EEI’s comments were in response to a March 14 order announcing a series of actions to offer customers short-term relief from the effects of the out-of-control wholesale power market that has engulfed California and spilled over to the entire western region. The actions included economic incentives to encourage construction of new power and natural gas transmission facilities in the near term; waivers of Commission regulations to boost supply; a proposal to shorten the depreciation to encourage investment in power transmission; and measures to reduce demand for electricity (See NGI, March 19).

In addition to expanding the scope of the Commission’s actions, the EEI called on FERC to develop similar actions for the long term to stabilize power markets. For instance, to encourage investment in new investment facilities, the group urged FERC to adopt over the next five to ten years a “substantial” return on equity (ROE) incentive across the board equal to at least the Commission’s proposed 11.5% provided for all jurisdictional transmission providers in the Western Systems Coordinating Council (WSCC), or to a current state-approved rate. It also suggested that the Commission “substantially shorten the depreciable life” to ten years for all new transmission facilities throughout the nation.

“Long-term measures need to be developed and implemented quickly nationwide not only to restore safe, reliable and economic power to the consumers in the West, but also to ensure that other similar crises do not emerge or prolong themselves elsewhere.”

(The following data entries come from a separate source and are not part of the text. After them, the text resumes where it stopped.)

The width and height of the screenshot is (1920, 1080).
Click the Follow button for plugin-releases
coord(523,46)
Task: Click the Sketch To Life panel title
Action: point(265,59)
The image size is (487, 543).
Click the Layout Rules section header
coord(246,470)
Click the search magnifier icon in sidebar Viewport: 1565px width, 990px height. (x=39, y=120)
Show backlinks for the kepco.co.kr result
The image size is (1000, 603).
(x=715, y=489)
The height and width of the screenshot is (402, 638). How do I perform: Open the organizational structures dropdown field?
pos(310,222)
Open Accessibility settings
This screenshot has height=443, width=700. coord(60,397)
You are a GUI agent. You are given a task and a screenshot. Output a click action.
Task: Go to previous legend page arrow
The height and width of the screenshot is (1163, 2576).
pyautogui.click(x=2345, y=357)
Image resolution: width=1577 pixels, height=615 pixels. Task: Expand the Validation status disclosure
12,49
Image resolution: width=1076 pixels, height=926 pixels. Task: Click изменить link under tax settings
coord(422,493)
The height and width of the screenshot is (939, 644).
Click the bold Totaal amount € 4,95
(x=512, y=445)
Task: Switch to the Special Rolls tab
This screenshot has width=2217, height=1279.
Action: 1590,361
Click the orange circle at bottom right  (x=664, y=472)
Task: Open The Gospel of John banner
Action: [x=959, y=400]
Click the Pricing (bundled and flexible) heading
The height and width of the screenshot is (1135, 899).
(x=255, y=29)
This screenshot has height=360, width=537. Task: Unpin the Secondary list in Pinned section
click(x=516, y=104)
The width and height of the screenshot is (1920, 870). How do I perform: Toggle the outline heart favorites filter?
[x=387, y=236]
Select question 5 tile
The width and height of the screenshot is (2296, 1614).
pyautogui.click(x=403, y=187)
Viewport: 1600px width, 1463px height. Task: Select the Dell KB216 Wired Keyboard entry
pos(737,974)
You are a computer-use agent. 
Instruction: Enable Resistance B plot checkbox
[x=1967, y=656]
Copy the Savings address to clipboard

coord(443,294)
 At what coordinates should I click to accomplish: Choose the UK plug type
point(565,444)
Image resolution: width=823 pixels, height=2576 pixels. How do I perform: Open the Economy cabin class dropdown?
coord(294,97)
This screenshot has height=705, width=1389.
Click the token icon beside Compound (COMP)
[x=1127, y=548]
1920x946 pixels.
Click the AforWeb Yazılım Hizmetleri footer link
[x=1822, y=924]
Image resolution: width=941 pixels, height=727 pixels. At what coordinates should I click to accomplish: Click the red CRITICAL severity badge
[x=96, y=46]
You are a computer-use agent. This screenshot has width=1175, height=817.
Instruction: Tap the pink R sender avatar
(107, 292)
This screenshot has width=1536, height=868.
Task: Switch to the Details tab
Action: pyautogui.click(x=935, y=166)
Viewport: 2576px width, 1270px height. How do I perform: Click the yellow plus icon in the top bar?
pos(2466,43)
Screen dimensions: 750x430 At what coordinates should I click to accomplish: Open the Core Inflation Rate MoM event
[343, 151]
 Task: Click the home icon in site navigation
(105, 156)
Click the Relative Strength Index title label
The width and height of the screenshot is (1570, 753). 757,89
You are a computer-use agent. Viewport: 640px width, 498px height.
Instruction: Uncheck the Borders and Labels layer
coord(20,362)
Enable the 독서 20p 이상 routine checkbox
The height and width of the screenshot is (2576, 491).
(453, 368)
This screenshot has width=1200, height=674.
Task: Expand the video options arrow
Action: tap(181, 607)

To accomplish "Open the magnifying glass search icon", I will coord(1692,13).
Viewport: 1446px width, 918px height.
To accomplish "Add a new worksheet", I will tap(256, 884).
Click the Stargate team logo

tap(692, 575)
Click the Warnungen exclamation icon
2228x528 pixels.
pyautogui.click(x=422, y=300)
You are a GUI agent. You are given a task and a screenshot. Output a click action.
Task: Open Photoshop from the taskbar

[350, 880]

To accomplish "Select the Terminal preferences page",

The California Energy Commission (CEC) made clear that it wasn’t happy with FERC’s failure to initiate price controls on wholesale power transactions in the West as part of the order. Not one to give up easily, it called on the Commission “to either establish, or authorize the western states, working in cooperation with FERC staff, to prepare and submit a detailed and implementable price-control plan” as soon as possible to take effect this summer.

The CEC suggested that the Commission consider three options: 1) directly control prices in the Western Interconnection; 2) require all generators and others sellers in the region that have excess supply to enter into long-term contracts with load-serving entities that are short on meeting the demand of their customers; or 3) institute cost-based bidding in all regional markets.

“Each is an intrusion into the free market, but the western electricity markets are currently neither free nor competitive,” the CEC told FERC. “Imposing temporary caps or contracting requirements while the market becomes functional and competitive is a reasonable thing to do for a limited period of time.”

The California Electricity Oversight Board gave FERC high marks for its efforts, but it urged the Commission “to be cautious in its approach to providing transmission owners with economic incentives to construct” new facilities or upgrade existing facilities, given that some of the transmission owners already may be “obligated [by the state] to undertake the same [projects] absent such economic incentives.”

The California Public Utilities Commission (CPUC) raised similar concerns. “In California, the transmission companies are moving as quickly as possible, prodded by new state law and by the CPUC. A higher rate of return on projects…is unlikely to speed transmission construction up much,” the CPUC said. As Commissioner William Massey observed in his dissent on the March 14 order, “this proposal would result in an ROE of 14.5% for such projects, with no particular rationale, and no relationship to risk.”

The Electric Power Supply Association (EPSA) applauded FERC’s actions as well, but it called on the Commission to consider some additional measures: 1) allowing qualifying facilities (QFs) to sell power at negotiated rates to third-party buyers under existing interconnection arrangements; 2) streamlining the process so QFs can interconnect to the grid more quickly; 3) confirm that existing power purchase agreements (PPAs) for sales to western markets “will remain in full force and effect” in the wake of FERC’s emergency order; and 4) confirm that any revenues a QF receives as a result of a third-party sale will not reduce a utility’s obligation to that QF under existing PPAs.

Although the issue was not addressed in the March 14 order, the EPSA also called on the Commission “to take all possible steps to ensure that all suppliers are paid in full for energy sold in California.”